Le Parisien s’intéresse à notre campagne économe

Le Parisien s’intéresse à notre campagne économe

Quand Le Parisien Dimanche s’intéresse à nous pour notre campagne Artisanale, avec un grand A, et économe. N’oublions jamais, qu’à la fin, que c’est le contribuable qui paie !

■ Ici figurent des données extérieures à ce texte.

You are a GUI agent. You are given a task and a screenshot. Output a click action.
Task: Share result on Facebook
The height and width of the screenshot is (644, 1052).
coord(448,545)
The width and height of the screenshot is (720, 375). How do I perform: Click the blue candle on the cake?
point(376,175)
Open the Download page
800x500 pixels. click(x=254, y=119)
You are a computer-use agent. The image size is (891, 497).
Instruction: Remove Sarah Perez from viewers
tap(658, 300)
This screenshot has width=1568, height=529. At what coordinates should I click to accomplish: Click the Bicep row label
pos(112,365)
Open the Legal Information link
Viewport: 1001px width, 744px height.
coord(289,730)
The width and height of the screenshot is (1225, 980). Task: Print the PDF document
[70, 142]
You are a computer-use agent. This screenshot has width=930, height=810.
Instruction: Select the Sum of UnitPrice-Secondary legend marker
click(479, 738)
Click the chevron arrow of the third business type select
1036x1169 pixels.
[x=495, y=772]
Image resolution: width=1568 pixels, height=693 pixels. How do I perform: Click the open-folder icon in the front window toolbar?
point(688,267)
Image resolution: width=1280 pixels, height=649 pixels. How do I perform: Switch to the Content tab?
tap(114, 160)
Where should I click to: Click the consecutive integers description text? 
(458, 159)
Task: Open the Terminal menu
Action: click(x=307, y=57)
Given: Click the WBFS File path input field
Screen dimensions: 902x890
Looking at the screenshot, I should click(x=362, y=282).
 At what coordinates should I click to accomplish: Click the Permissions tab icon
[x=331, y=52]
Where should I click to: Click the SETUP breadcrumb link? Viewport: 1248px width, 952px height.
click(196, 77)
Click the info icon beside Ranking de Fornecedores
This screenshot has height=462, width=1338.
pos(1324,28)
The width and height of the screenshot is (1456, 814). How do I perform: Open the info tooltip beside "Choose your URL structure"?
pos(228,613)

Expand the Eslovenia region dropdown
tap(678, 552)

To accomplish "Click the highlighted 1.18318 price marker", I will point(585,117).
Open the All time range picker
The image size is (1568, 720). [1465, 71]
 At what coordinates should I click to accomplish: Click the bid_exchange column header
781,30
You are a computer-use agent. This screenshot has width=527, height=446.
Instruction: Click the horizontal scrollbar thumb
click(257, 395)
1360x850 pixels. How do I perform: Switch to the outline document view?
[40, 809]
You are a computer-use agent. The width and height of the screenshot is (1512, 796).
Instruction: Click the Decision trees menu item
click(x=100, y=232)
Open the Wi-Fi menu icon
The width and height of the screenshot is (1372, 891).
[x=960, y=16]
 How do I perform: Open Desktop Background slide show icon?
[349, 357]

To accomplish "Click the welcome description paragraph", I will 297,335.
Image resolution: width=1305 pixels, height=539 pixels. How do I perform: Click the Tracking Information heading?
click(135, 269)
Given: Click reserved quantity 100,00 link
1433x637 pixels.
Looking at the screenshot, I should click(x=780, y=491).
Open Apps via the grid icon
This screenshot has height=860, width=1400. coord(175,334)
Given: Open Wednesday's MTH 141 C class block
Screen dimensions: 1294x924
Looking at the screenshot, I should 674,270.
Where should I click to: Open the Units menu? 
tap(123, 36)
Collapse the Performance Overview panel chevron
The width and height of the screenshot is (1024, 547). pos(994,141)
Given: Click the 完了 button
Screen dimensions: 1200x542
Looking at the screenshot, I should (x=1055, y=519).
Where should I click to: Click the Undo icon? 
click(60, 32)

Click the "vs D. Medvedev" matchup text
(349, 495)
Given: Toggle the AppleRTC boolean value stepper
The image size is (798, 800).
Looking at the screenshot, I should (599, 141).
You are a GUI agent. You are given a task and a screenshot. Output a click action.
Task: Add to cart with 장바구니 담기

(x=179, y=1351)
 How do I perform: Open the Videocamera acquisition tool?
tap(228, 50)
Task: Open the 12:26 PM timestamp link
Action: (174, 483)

“Jean-François Bures, « candidat de la droite et du centre » à Rouen (Seine-Maritime) a, lui, fait le choix d’« une campagne artisanale au sens noble du terme ». « On a décidé de ne pas prendre d’agence de communication, c’est une économie énorme », calcule-t-il. Les brochures, maquettées par la garde rapprochée, notamment un informaticien, sont « sans fioritures ». « C’est un peu sommaire mais ça reste du travail bien fait », juge-t-il.
Son budget ne franchira pas les 20 000 euros, soit six fois et demi de moins que le plafond de dépenses autorisées pour un postulant présent au premier tour dans la capitale normande. Pour le financer, il fait appel à ses deniers personnels et à la générosité des colistiers – qui peuvent faire un don avant le dépôt officiel de la liste en préfecture – comme des sympathisants. Lors de la diffusion des fascicules sur les marchés, le chef de file et ses troupes ne rechignent pas à demander aux passants s’ils sont du coin ou touristes. « Faut pas gâcher », comme dirait Guy Roux. « Cela évite que ça ne termine à la poubelle », rappelle-t-il. La montagne de programmes est stockée dans le salon du directeur de campagne. Car Jean-François Bures n’a pas investi dans une permanence, préférant être « nomade » en délocalisant parfois les réunions dans… les cafés.”